+++ TRECHO FORNECIDO

Talvez tenha me fechado pra não sentir o golpe das condições de vida lamentáveis que vi. Tudo bem, passou. Ademais, depois de algumas horas trancado num ônibus com vários locais, é fácil virar atração de circo. O Mzungu virou objeto de estudo de tal forma que nem em Harvard conseguiriam igualar a profundidade da análise. Que saco.

Prosseguindo, a cidade parecia e é de fato bastante convidativa. Bem mais pacata que Dar es Salaam, a economia gira em torno dos Mzungus que se aventuram por cá pra tentar subir o pico mais alto do continente, com seis quilômetros de altura. Eu queria, mas desembolsar mil dólares pela tentativa não tá pro meu bico não.

Depois de um jejum de vinte e quatro horas sem comer comida de verdade (resto de cereal ontem a noite e pacote de biscoito no terminal as cinco da manhã) e fedendo a percevejo velho, consegui tomar um banho quente num hotel meia estrela com jeitinho de cinco. Sem muita disposição de me aventurar em restaurantes distantes, morri no Chips Mayai do vídeo.


Além de sair pra comer, deixei agendado pra amanhã um tour ao redor do Kilimanjaro incluindo passeios por uma cachoeira bem famosa daqui e uma plantação de café. Começa às oito da matina e acaba às quatro da tarde. Como o quarto do hotel me custa nove dólares a diária incluindo café da manhã, deu pra desembolsar mais um cash nesta aventura tanzaniana. Amanhã digo como foi.

Pra fechar, queria falar de um cara que faz aniversário amanhã. Um cara que dá uns moles de vez em quando (assim como eu), que é teimoso feito mula no telhado e até chegou a se opor a essa experiência. Apesar de tudo, eu amo demais esse camarada e antes dele, minha vida era um saco. Literalmente. Parabéns antecipado e publicamente, pai. Você sempre será O cara pra mim. Muitos anos de vida pra que você possa me assistir ganhando várias argumentações de você, como essa da viagem valer a pena. Ponto pro filhão.

++++++
+++ CONJUNTO DE ENTRADAS

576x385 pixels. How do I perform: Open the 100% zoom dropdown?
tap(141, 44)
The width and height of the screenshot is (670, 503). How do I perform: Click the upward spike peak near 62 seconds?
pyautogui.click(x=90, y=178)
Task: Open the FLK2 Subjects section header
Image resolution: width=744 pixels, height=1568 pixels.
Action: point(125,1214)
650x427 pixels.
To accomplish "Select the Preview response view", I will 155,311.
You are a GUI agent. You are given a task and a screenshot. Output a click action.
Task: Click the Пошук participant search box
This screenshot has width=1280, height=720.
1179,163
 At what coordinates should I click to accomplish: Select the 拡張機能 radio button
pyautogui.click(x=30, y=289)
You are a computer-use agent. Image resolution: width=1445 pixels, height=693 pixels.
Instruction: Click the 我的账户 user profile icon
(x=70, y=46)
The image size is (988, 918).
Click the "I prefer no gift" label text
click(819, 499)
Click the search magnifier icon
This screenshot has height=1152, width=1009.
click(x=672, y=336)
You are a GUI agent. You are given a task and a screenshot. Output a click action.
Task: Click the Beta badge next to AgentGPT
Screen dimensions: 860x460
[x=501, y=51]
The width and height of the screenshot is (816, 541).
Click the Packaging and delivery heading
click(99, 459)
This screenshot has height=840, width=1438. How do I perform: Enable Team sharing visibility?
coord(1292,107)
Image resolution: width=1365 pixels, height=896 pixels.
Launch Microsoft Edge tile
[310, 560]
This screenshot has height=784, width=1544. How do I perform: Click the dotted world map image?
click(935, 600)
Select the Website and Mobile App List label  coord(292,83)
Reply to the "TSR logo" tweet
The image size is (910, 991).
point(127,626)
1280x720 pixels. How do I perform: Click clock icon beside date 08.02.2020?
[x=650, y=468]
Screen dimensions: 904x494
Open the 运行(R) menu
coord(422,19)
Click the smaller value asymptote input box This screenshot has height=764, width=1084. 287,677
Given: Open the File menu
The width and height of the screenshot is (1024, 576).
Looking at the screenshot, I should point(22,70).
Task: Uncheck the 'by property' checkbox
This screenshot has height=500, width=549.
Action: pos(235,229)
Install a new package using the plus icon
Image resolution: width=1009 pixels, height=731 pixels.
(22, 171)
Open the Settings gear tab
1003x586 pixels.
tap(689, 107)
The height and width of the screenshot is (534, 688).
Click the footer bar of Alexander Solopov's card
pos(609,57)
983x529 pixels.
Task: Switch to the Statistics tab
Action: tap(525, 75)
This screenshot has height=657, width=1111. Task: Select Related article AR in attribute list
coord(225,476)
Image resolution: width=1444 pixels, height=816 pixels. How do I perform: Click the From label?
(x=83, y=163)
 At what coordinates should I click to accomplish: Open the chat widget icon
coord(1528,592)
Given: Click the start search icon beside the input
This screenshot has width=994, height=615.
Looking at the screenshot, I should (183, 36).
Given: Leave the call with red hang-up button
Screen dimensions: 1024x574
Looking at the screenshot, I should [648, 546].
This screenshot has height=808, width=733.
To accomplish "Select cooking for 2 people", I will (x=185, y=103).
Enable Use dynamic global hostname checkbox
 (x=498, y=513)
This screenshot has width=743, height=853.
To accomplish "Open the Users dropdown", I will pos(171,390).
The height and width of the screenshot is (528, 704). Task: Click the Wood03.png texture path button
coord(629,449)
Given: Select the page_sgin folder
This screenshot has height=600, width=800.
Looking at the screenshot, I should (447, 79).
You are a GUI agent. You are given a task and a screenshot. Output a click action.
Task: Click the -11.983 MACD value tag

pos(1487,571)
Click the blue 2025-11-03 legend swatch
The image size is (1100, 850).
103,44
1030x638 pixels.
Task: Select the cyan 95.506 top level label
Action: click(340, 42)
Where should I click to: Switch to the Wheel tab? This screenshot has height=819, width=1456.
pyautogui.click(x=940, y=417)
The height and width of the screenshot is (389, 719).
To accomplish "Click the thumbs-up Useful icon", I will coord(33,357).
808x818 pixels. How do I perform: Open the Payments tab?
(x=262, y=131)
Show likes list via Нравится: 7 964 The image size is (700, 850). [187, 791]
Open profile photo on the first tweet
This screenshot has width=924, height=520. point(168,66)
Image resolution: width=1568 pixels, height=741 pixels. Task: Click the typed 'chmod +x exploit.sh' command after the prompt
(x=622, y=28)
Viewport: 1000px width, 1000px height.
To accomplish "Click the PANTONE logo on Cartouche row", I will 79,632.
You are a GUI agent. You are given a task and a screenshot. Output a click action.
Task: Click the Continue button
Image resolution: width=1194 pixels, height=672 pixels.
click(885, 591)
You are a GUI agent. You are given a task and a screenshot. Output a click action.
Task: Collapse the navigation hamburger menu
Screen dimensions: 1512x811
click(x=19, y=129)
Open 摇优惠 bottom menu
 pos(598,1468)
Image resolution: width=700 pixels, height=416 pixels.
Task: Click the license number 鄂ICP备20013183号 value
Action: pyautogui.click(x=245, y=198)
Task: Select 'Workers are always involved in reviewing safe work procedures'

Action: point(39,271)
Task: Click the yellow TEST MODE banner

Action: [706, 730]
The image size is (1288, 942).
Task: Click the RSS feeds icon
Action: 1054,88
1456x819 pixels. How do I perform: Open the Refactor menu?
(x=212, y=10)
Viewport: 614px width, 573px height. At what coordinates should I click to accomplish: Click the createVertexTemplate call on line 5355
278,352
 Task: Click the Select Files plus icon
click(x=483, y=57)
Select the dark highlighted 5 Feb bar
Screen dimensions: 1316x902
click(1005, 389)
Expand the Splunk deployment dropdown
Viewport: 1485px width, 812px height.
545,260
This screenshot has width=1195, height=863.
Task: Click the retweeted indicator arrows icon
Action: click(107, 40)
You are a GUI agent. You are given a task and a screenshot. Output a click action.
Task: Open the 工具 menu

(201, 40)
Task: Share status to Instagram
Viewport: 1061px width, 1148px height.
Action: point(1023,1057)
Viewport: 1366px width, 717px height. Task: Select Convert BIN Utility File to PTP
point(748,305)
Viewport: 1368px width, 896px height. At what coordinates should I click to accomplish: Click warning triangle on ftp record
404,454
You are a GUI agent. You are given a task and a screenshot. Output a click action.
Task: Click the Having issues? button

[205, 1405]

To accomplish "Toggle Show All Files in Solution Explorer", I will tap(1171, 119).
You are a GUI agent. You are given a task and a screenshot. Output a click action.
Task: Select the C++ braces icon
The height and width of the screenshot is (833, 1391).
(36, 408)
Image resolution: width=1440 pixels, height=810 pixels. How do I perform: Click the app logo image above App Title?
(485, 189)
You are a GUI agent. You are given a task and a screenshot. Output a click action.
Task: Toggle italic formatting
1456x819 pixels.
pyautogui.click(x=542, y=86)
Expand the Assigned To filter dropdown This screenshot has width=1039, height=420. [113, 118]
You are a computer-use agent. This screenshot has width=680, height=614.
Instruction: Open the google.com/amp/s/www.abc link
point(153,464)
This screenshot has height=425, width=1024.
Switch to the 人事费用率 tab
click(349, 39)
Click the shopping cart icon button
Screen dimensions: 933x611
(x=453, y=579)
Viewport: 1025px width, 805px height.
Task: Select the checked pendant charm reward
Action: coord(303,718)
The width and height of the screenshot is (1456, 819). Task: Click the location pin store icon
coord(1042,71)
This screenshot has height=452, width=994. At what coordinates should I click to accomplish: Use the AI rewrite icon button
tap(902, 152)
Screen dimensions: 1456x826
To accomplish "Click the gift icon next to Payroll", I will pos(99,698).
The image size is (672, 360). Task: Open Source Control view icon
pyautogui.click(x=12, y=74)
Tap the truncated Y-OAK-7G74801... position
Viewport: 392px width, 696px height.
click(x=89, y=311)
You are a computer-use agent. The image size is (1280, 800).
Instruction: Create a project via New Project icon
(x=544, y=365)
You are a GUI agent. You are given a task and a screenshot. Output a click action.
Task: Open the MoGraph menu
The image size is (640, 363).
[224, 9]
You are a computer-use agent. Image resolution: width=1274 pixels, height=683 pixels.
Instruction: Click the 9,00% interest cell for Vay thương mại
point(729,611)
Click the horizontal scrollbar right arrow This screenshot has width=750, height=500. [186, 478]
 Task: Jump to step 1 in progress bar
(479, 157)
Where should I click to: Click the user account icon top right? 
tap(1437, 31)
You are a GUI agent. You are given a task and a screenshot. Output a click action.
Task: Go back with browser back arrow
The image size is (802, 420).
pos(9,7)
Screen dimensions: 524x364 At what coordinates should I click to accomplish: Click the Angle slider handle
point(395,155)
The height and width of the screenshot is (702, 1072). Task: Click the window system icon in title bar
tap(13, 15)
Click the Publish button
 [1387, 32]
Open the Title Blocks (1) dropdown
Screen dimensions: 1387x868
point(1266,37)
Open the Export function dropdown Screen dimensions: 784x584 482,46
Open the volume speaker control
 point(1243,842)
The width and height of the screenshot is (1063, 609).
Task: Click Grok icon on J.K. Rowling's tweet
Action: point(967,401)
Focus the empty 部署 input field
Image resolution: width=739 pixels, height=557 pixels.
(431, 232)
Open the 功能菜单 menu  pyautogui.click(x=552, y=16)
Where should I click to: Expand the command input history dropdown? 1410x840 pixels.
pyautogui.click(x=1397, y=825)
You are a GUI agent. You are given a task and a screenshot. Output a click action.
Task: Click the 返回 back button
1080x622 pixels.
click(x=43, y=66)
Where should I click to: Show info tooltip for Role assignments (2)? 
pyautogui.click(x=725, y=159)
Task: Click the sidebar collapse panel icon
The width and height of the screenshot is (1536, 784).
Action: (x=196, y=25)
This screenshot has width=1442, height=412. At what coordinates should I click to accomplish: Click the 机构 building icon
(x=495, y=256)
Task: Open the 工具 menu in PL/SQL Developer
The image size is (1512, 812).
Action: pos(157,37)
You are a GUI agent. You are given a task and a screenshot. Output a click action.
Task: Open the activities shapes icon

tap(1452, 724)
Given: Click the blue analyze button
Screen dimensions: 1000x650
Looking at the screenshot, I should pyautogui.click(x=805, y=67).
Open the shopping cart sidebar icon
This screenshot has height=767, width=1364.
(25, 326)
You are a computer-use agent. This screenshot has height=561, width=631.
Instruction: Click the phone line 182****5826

++++++

* **TAREFAS**
1: Diga se cada afirmação concorda com o trecho, respondendo sim ou não e citando as palavras que decidem. (a) O passeio agendado inclui uma plantação de café. (b) A diária do quarto do hotel custa mil dólares. (c) A cidade é mais agitada que Dar es Salaam.
2: Reescreva a parte do trecho entre "Além de sair" e "Ponto pro filhão.", inclusive, trocando "nove dólares" por "dez dólares".
As entradas formam um material à parte, separado do trecho.

* **RESPOSTAS**
1:
(a) Sim: "incluindo passeios por uma cachoeira bem famosa daqui e uma plantação de café".
(b) Não: "o quarto do hotel me custa nove dólares a diária incluindo café da manhã".
(c) Não: "Bem mais pacata que Dar es Salaam".

2:
Além de sair pra comer, deixei agendado pra amanhã um tour ao redor do Kilimanjaro incluindo passeios por uma cachoeira bem famosa daqui e uma plantação de café. Começa às oito da matina e acaba às quatro da tarde. Como o quarto do hotel me custa dez dólares a diária incluindo café da manhã, deu pra desembolsar mais um cash nesta aventura tanzaniana. Amanhã digo como foi.

Pra fechar, queria falar de um cara que faz aniversário amanhã. Um cara que dá uns moles de vez em quando (assim como eu), que é teimoso feito mula no telhado e até chegou a se opor a essa experiência. Apesar de tudo, eu amo demais esse camarada e antes dele, minha vida era um saco. Literalmente. Parabéns antecipado e publicamente, pai. Você sempre será O cara pra mim. Muitos anos de vida pra que você possa me assistir ganhando várias argumentações de você, como essa da viagem valer a pena. Ponto pro filhão.